Monika: End of life is part of the natural cycle. It’s a time when someone is supported by the community and the pastors, and a situation will be mentioned for prayer in church meetings. Nursing care is provided at home, either by one of the nurses or family members who we’ll train in the basics of bedside care. If someone is seriously ill or dying, I or one of the other practitioners will visit them daily. They also have one of the nurses on call. From the medical office we work with whomever on the community is responsible for furniture, to make sure the patient’s house is convenient for care and that they get the necessary equipment – a hospital bed, commode, walker. We’re often helping them rearrange the room. The community will do as much of the practical care as we can, so it’s not up to the family – the kitchen provides meals to eat at home; often an extra person is tasked with helping out around the apartment and taking the trash or picking up supplies. That gives the family the chance to focus on spending time with the sick person.

In the last hours of life, we can provide comfort with pain management or oxygen, but there comes a time when all you can do is prayerfully sit with a person and their family as they make that final journey. I have often experienced things at a person’s death bed that science cannot explain – the room is flooded with peace, and you can see that the person sees beyond our earthly sight.

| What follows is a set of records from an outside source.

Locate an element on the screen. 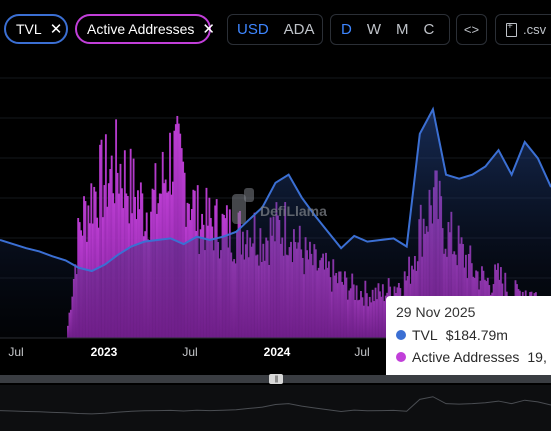 Image resolution: width=551 pixels, height=431 pixels. currency-option-usd: USD is located at coordinates (253, 30).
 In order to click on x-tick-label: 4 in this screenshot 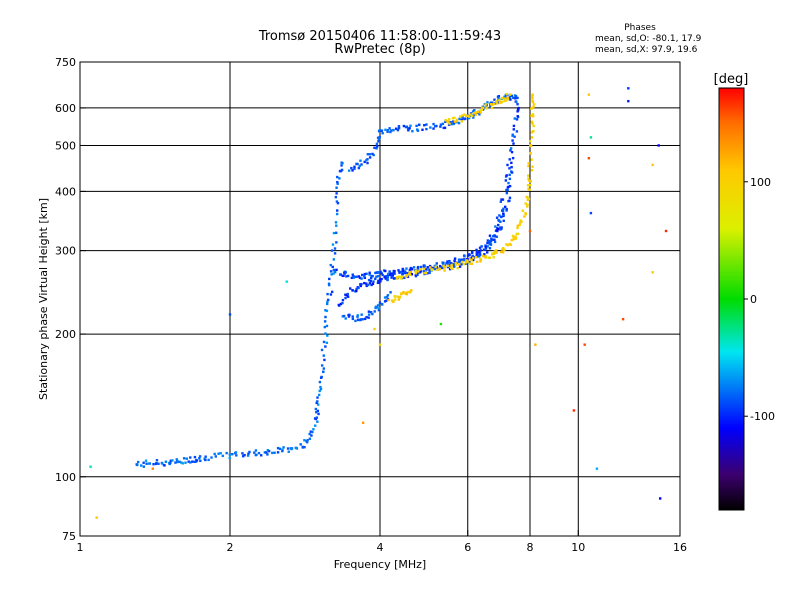, I will do `click(380, 548)`.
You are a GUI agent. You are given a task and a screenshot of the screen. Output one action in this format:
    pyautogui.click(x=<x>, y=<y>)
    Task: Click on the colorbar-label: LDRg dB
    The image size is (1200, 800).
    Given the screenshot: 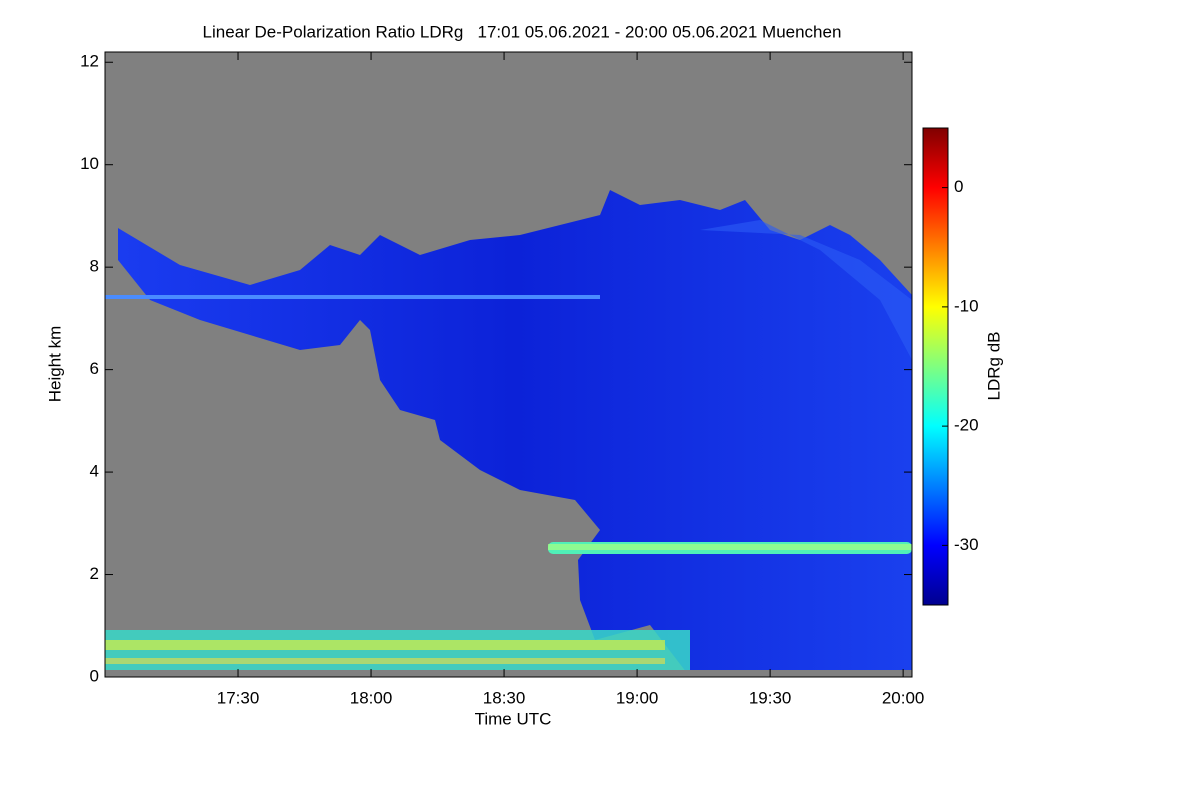 What is the action you would take?
    pyautogui.click(x=994, y=366)
    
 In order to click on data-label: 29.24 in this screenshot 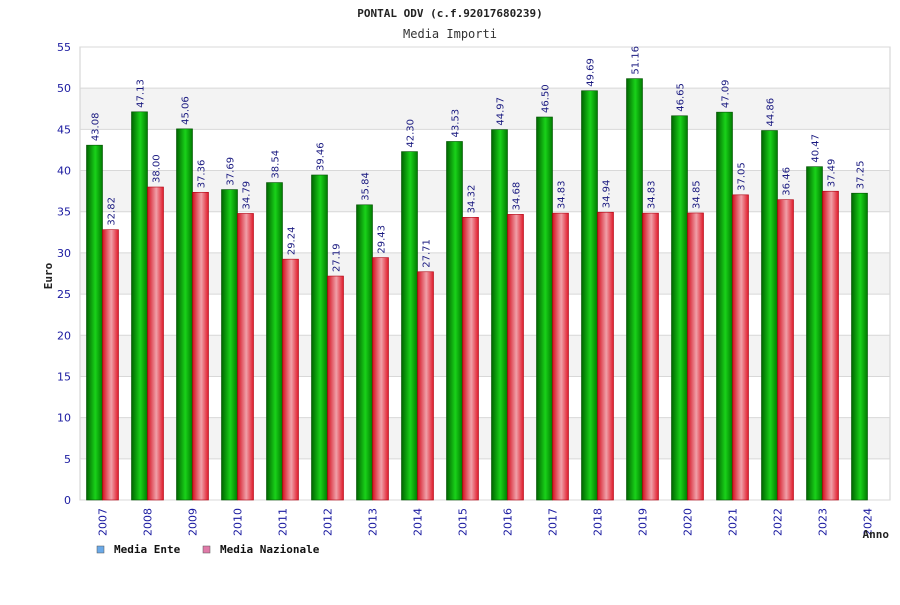, I will do `click(292, 242)`.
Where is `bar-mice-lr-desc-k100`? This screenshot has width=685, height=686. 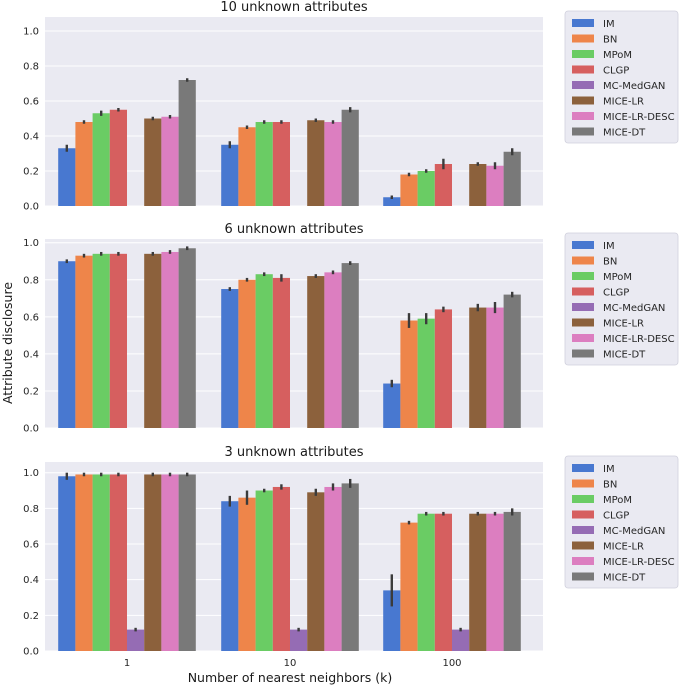
bar-mice-lr-desc-k100 is located at coordinates (495, 582).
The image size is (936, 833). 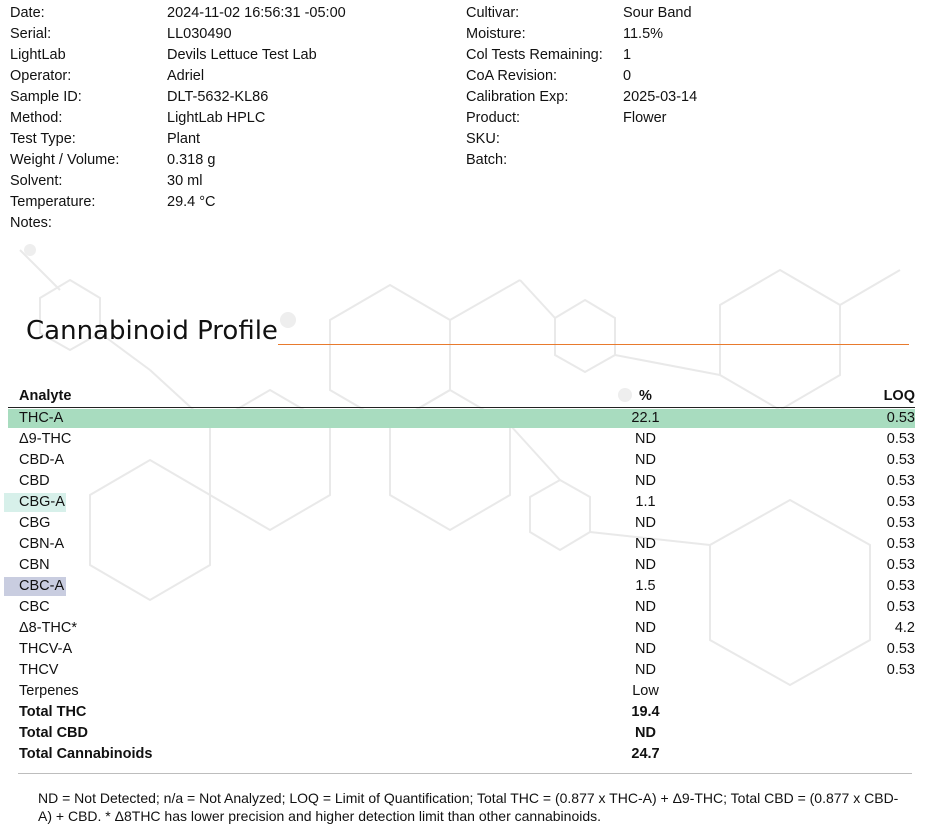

After the person passes away, the family will prepare the body, bathing and dressing it. They are assisted by someone who has done it before, as well as one of our sisters who is a trained mortician. She works with a local funeral home, but the body stays on the premises of the community. The family decorates the room where the wake will be held with favorite pictures, photos, and flowers – it is simple and natural. Until the funeral the body is never left alone – members of the community sign up to be there for certain hours. Then the whole community gathers for the funeral meeting, and the coffin is carried to our cemetery by hand, and buried by hand by the brothers of the community. After the burial, the sisters and children cover the grave with flowers. We call this “the last service of love” – the last time we can do something to care for someone’s physical body. And as Christians of course we know that it is not really the end.


Monika Mommsen lives with her husband, Marcus, at Woodcrest, a Bruderhof in Rifton, New York.